One final consideration is consistency. Software developers can get very nit picky, often for good reason. For instance, within programming languages, there are usually best practices for when to use singular or plural. I suggest using plural and singular consistently. Avoid spaces – they will work well, until they don’t; then you’re stuck with renaming things. Instead of spaces, use the snake_case, or CamelCase. It often doesn’t matter what you choose, but by being consistent, you make things much more readable and organized. Before you start a project, get together with anyone who will be involved with the data and write down your style guide. Decide if you will use snake_case or CamelCase, and where they should be used. Try to make as many decisions as you can before you do anything. Include your style guide in your README file and keep that README file in the top level of your project directory. Anytime you modify or add to your rules, make a note in your README. The README is also a great place for general information about your project, an abstract, how to cite your data, how to rerun your analyses etc.

  • Be consistent.
  • Make a README file.

Following these practices,  you should be able to create a decent data file or analysis script. In my mind I always try to make things read like English as much as possible (assuming English is your language of choice). I have found that taking some time thinking about my names saves me time in the long run. Also, in collaborative situations. time spent planning this is with your collaborators is time not spent in the future trying to figure out what you as a group  did three years ago at the beginning of the project.

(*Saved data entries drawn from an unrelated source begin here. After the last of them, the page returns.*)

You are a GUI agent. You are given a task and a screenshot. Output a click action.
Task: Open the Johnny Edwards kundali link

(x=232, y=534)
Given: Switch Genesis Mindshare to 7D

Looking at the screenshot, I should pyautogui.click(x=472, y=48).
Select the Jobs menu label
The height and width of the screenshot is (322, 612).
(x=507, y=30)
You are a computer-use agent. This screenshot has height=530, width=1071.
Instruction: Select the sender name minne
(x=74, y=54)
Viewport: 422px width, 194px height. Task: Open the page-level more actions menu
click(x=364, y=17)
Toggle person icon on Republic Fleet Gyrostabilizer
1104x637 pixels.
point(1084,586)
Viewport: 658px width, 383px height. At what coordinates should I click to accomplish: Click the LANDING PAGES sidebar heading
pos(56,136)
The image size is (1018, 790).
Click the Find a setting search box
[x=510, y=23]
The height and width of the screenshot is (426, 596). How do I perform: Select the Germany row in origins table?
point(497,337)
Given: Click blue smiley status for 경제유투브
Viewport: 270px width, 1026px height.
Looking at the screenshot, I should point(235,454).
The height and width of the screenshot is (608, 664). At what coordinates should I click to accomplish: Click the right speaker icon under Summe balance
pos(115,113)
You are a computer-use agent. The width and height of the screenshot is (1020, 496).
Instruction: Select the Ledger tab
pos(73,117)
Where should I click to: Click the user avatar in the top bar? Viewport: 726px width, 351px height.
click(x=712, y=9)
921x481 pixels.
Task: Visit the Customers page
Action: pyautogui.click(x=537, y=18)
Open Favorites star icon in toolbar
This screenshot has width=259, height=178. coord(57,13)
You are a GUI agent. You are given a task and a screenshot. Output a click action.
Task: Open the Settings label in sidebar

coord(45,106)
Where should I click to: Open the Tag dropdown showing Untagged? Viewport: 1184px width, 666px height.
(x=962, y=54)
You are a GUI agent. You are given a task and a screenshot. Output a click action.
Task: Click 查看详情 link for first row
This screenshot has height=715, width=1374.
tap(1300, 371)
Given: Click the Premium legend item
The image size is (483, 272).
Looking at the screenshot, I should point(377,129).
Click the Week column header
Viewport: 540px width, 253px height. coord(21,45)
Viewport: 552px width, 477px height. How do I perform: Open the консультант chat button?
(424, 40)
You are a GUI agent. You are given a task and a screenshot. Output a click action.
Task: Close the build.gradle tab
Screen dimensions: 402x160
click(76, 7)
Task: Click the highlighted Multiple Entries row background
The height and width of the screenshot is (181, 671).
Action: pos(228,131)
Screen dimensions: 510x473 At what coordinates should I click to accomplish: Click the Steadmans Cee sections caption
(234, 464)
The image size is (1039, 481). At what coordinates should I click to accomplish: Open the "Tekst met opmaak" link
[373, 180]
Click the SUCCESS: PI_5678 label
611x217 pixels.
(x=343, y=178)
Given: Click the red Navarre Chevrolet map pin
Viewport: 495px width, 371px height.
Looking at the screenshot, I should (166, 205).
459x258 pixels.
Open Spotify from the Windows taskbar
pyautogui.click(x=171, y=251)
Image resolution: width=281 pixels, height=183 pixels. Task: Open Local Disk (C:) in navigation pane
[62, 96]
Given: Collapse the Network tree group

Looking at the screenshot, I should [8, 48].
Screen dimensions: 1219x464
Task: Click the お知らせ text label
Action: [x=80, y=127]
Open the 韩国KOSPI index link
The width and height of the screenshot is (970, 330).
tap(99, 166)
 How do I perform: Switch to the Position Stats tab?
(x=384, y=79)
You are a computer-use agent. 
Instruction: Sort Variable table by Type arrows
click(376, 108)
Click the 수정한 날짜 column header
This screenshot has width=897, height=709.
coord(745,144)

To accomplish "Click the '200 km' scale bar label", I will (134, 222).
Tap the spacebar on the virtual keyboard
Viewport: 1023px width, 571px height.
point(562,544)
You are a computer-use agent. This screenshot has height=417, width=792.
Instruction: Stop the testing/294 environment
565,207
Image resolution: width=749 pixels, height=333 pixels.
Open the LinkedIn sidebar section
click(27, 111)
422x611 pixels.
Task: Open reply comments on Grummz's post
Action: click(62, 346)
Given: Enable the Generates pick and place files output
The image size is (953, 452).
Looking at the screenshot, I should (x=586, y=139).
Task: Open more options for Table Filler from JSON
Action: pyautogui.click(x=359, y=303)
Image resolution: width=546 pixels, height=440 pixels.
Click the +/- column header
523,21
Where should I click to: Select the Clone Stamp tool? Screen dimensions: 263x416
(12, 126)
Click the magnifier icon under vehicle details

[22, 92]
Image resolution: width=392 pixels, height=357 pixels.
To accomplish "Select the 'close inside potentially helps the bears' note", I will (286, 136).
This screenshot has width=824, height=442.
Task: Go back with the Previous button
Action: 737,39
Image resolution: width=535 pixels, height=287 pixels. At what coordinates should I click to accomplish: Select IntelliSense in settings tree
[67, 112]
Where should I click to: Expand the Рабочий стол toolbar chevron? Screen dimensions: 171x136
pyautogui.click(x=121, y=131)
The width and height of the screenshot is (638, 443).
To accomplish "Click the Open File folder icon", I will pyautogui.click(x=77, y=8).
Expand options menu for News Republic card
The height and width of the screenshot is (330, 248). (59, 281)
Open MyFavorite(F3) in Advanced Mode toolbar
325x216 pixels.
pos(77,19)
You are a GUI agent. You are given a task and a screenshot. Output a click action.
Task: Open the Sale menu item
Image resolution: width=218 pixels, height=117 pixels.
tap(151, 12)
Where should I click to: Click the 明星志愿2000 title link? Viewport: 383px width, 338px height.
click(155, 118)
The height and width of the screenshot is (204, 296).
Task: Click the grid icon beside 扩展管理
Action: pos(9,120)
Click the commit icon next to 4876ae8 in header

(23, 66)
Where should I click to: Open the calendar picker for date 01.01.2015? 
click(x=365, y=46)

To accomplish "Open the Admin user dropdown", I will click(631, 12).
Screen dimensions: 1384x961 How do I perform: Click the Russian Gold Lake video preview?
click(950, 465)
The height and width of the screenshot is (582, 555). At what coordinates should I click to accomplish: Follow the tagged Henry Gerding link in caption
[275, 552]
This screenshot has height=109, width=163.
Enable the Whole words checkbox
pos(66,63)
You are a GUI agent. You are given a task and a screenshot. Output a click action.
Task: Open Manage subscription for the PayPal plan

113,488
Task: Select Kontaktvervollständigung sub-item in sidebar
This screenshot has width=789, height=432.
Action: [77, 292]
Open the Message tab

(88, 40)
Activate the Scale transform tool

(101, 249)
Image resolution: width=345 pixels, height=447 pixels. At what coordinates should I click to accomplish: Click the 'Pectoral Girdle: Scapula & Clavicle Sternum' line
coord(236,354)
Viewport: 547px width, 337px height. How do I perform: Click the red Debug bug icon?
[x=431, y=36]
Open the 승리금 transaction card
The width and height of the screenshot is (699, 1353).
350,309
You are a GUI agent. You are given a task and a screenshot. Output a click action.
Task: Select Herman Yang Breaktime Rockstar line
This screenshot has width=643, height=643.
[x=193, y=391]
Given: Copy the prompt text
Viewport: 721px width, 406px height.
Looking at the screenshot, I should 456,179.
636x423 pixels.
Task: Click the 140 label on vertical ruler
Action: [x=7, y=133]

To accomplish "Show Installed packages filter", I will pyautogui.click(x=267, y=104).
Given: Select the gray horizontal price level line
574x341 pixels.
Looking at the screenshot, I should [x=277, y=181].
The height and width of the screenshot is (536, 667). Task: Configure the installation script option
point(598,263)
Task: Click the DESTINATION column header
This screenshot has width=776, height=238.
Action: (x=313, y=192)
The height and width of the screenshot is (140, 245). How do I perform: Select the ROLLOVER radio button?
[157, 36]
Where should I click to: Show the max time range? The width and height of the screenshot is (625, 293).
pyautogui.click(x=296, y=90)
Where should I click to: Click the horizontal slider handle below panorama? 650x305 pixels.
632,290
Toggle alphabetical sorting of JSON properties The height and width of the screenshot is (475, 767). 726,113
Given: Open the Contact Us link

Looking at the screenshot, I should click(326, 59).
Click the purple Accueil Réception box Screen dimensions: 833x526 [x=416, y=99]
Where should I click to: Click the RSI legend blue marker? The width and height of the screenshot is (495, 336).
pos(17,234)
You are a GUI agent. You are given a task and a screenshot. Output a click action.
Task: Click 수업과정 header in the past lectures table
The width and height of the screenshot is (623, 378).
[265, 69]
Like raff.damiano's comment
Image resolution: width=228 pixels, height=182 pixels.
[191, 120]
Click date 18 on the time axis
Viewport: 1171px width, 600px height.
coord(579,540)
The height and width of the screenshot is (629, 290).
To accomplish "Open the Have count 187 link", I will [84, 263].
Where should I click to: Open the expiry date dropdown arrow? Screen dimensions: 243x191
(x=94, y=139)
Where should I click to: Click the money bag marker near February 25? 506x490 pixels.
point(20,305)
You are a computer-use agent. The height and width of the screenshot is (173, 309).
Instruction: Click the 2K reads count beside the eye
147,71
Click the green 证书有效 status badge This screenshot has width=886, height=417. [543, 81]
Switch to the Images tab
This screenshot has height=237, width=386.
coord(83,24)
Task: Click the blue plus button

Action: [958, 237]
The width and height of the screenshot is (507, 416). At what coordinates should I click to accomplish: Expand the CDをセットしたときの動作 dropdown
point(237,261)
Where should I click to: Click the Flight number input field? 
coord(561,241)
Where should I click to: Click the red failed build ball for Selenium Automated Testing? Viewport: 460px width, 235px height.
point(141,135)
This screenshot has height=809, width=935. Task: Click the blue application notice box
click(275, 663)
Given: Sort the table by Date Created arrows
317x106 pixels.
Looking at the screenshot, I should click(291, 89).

So far, I’ve discussed how to name single things. However, rarely will a project consist of a single file. Its not unusual for a even a modest project to generate 100,000+ files. In part 2 I’ll describe how we can expand these principles to allow us to make even very large projects transparent and understandable.

If You’re Curious

One book that really inspired me is Clean Code (Martin, 2008). Although written for programmers, with most examples in Java, the foundational concepts, especially in the first few chapters apply to a wide variety of situations.

Cited Works

Martin, Robert C., and Michael C. Feathers. Clean Code: A Handbook of Agile Software Craftsmanship. Upper Saddle River, N.J: Prentice Hall, 2009.

Michener, W.K., Brunt, J.W., Helly, J.J., Kirchner, T.B. and Stafford, S.G. 1997. “Nongeospatial Metadata for the Ecological Sciences,” Ecological Applications 7: 330-342.